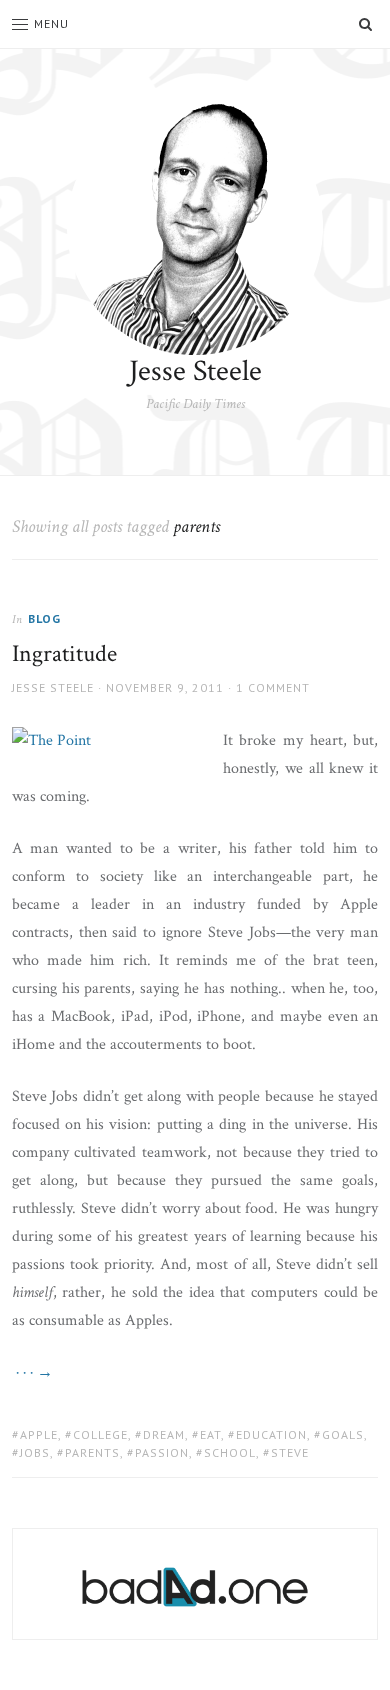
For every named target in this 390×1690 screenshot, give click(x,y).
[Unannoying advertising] (195, 1587)
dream (164, 1434)
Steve (290, 1452)
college (100, 1434)
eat (210, 1434)
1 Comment (273, 687)
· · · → (32, 1372)
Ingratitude (64, 653)
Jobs (35, 1452)
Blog (44, 618)
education (271, 1434)
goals (343, 1434)
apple (39, 1434)
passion (162, 1452)
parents (92, 1452)
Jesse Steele (195, 371)
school (230, 1452)
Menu (51, 23)
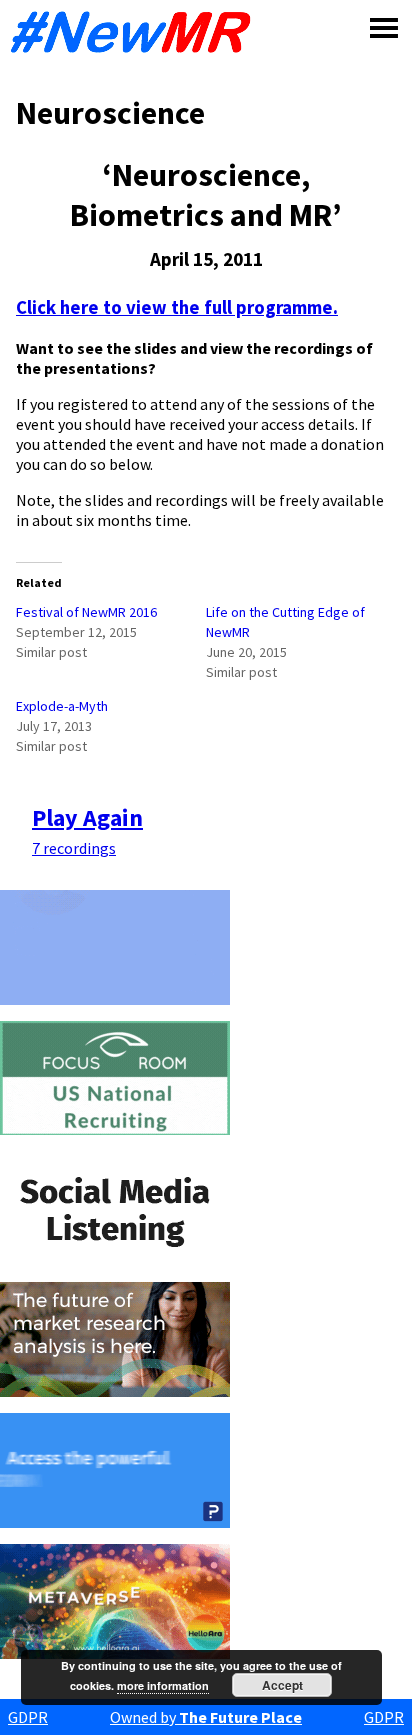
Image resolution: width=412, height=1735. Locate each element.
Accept (282, 1685)
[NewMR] (136, 32)
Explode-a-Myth (62, 706)
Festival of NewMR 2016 (86, 612)
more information (163, 1685)
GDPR (28, 1717)
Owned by (206, 1717)
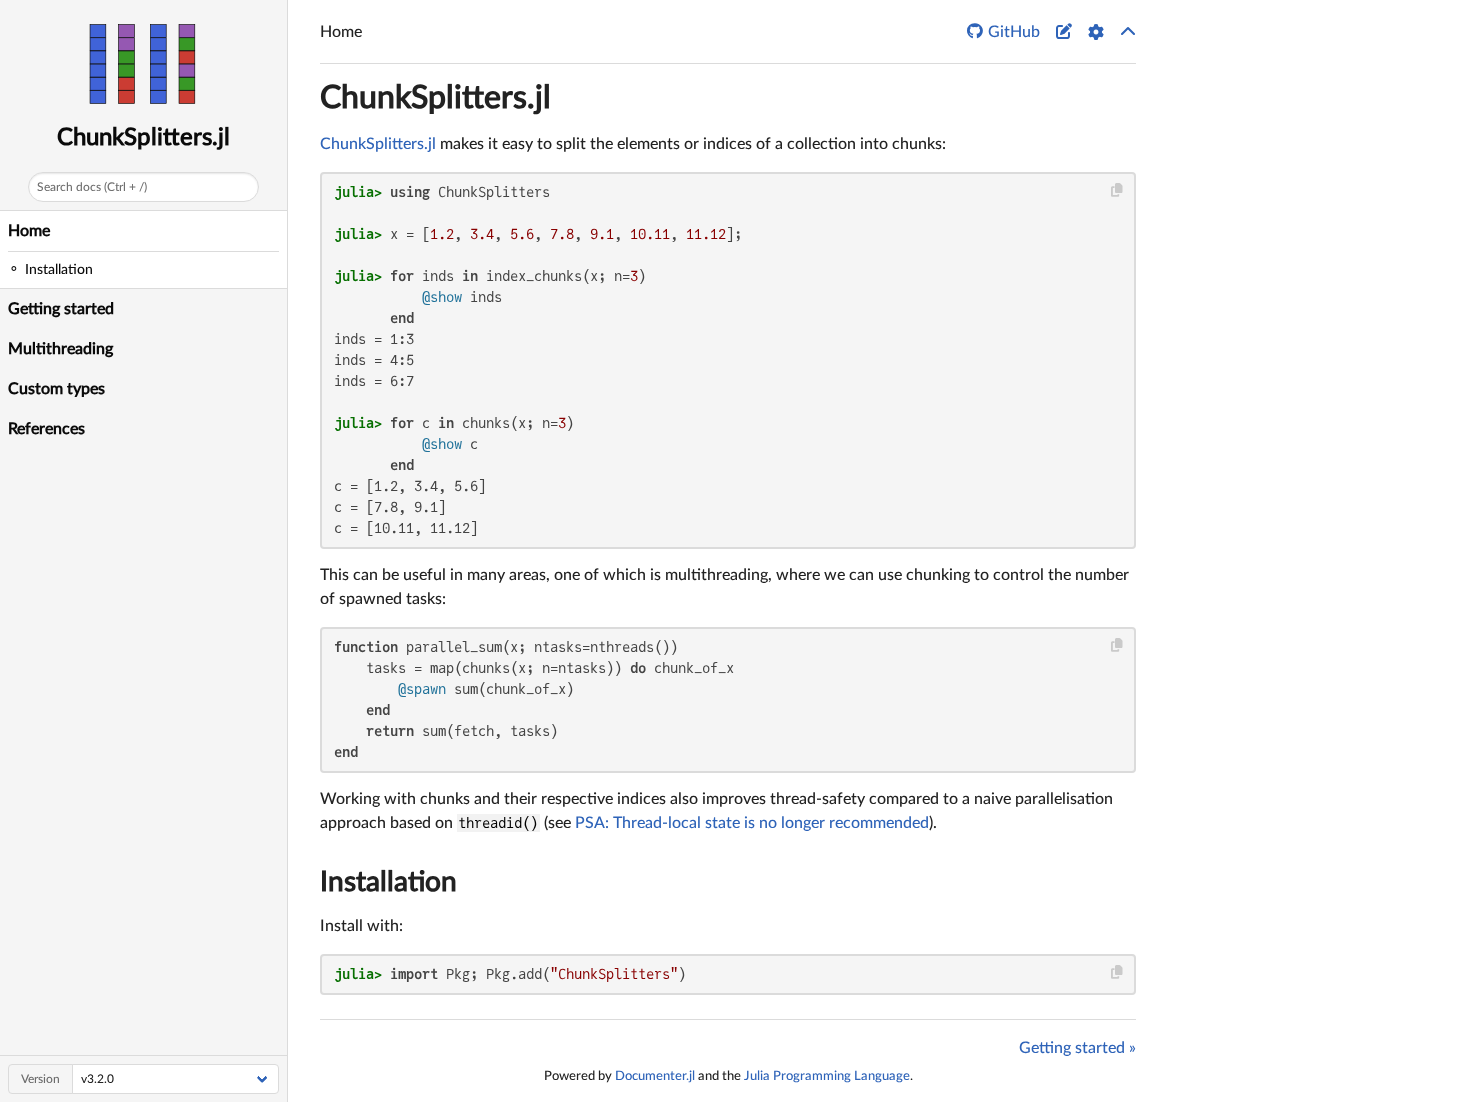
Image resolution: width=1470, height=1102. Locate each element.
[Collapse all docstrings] (1128, 32)
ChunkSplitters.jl (143, 138)
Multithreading (60, 349)
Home (29, 231)
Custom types (56, 389)
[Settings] (1096, 32)
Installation (388, 882)
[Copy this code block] (1117, 190)
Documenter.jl (655, 1076)
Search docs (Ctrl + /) (92, 187)
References (46, 429)
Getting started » (1077, 1048)
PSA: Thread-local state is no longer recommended (752, 823)
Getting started (61, 309)
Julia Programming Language (827, 1076)
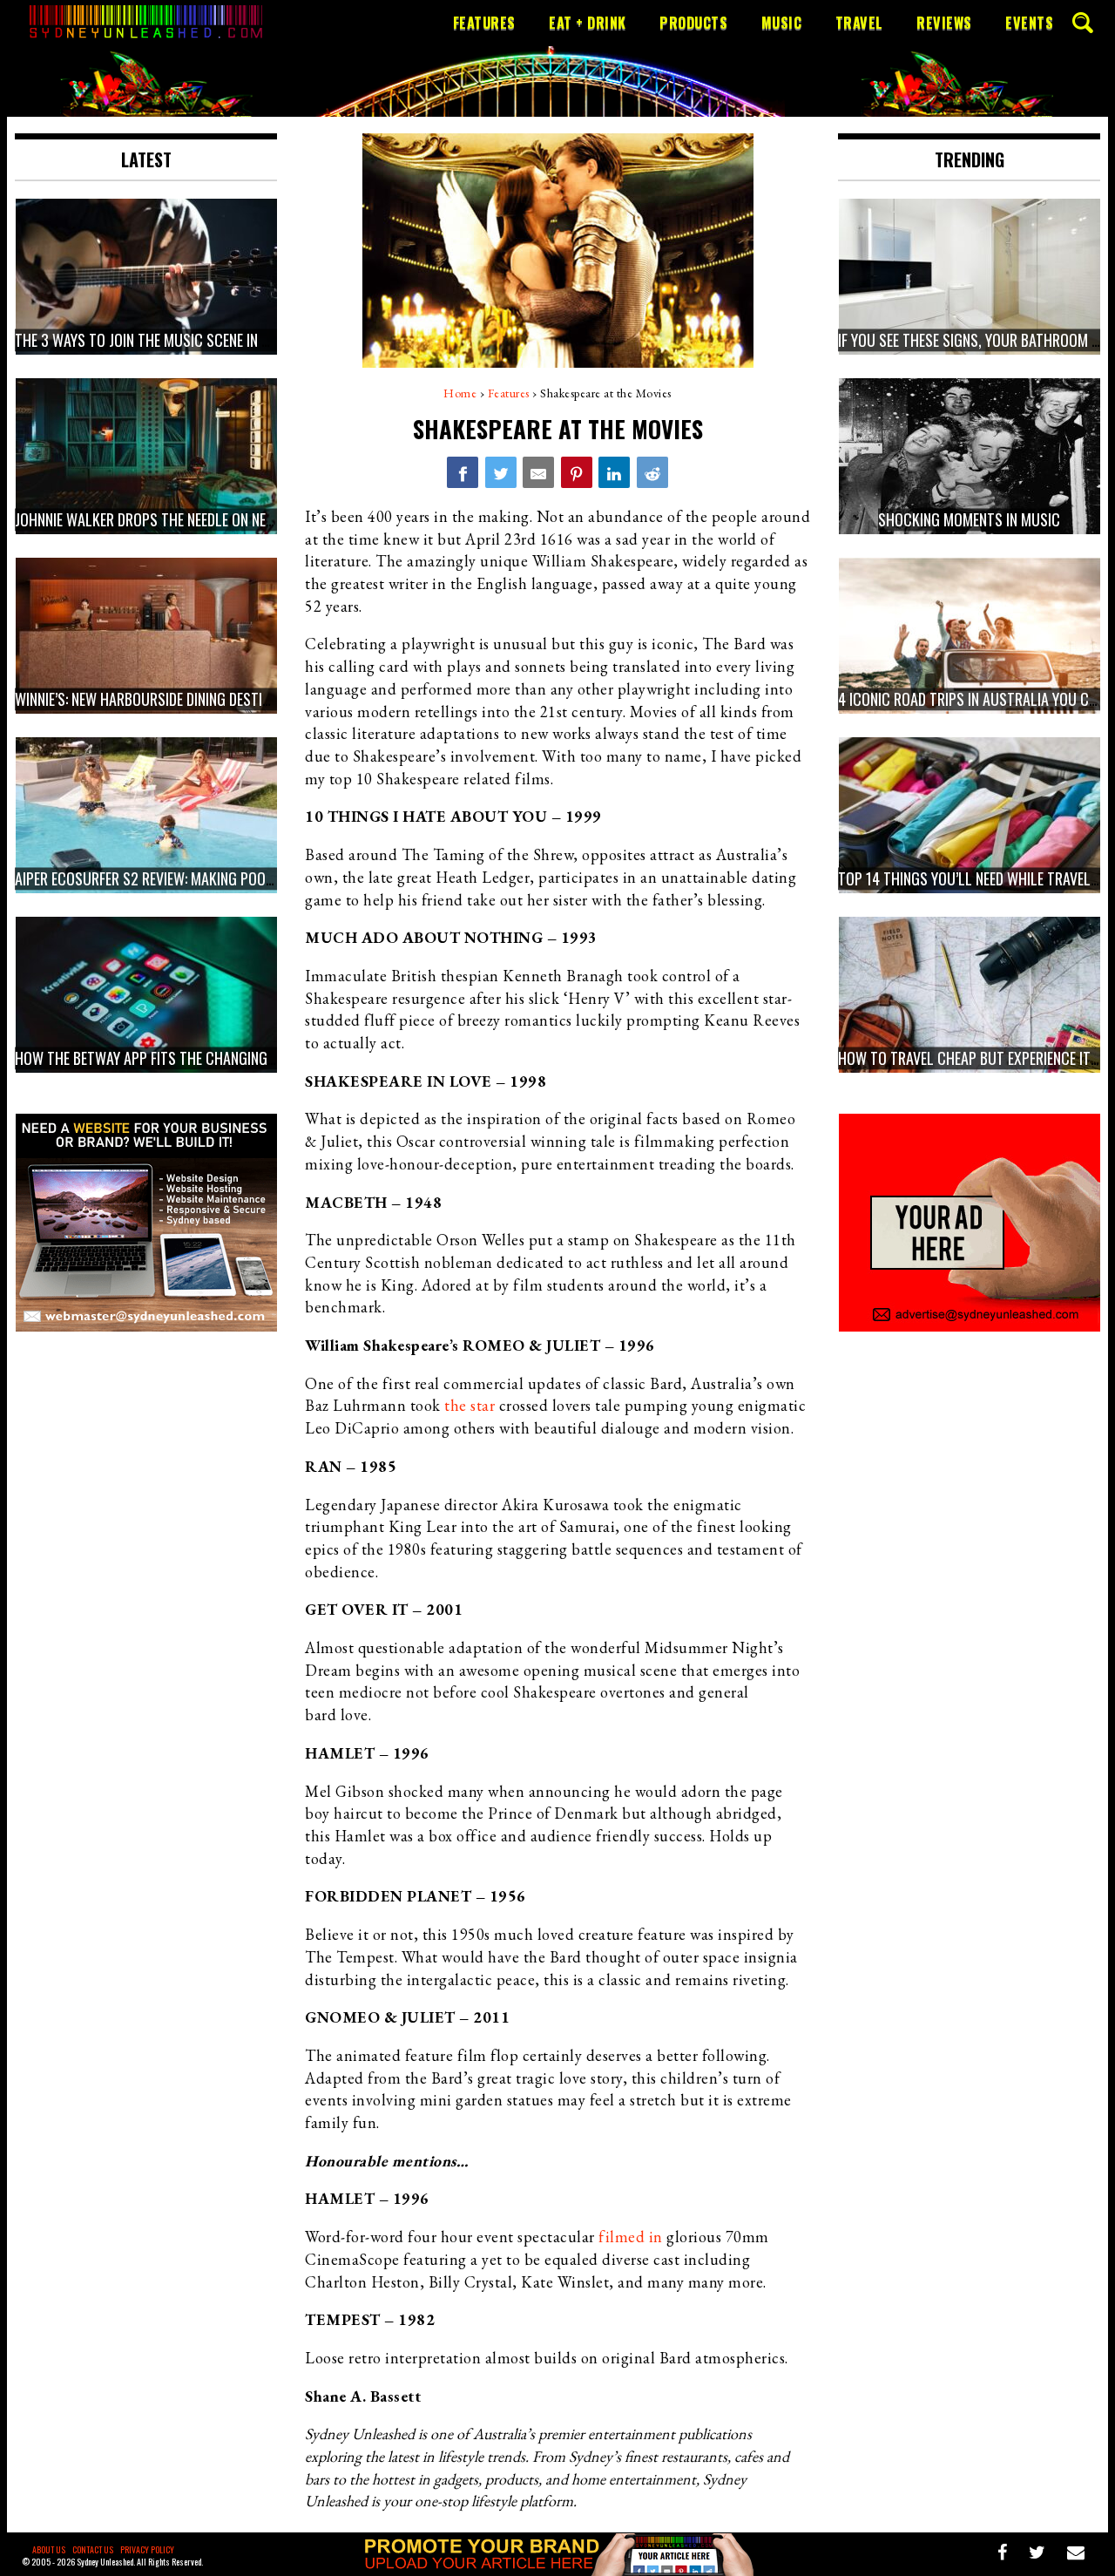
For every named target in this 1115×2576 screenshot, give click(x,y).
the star (469, 1405)
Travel (859, 22)
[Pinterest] (576, 472)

◆ ◆ ◆

# Goal of the exercise
Leave out the pictures, then copy all the remaining text in the records exactly.

# Response to this exercise
For every named target in this 390×1690 screenshot, give click(x,y).
[Unannoying advertising] (195, 1587)
dream (164, 1434)
Steve (290, 1452)
college (100, 1434)
eat (210, 1434)
1 Comment (273, 687)
· · · → (32, 1372)
Ingratitude (64, 653)
Jobs (35, 1452)
Blog (44, 618)
education (271, 1434)
goals (343, 1434)
apple (39, 1434)
passion (162, 1452)
parents (92, 1452)
Jesse Steele (195, 371)
school (230, 1452)
Menu (51, 23)
Image resolution: width=412, height=1735. Locate each element.
Accept (282, 1685)
[NewMR] (136, 32)
Explode-a-Myth (62, 706)
Festival of NewMR 2016 (86, 612)
more information (163, 1685)
GDPR (28, 1717)
Owned by (206, 1717)
Image resolution: width=1470, height=1102. Locate each element.
[Collapse all docstrings] (1128, 32)
ChunkSplitters.jl (143, 138)
Multithreading (60, 349)
Home (29, 231)
Custom types (56, 389)
[Settings] (1096, 32)
Installation (388, 882)
[Copy this code block] (1117, 190)
Documenter.jl (655, 1076)
Search docs (Ctrl + /) (92, 187)
References (46, 429)
Getting started » (1077, 1048)
PSA: Thread-local state is no longer recommended (752, 823)
Getting started (61, 309)
Julia Programming Language (827, 1076)
For every named target in this 1115×2576 screenshot, give click(x,y).
the star (469, 1405)
Travel (859, 22)
[Pinterest] (576, 472)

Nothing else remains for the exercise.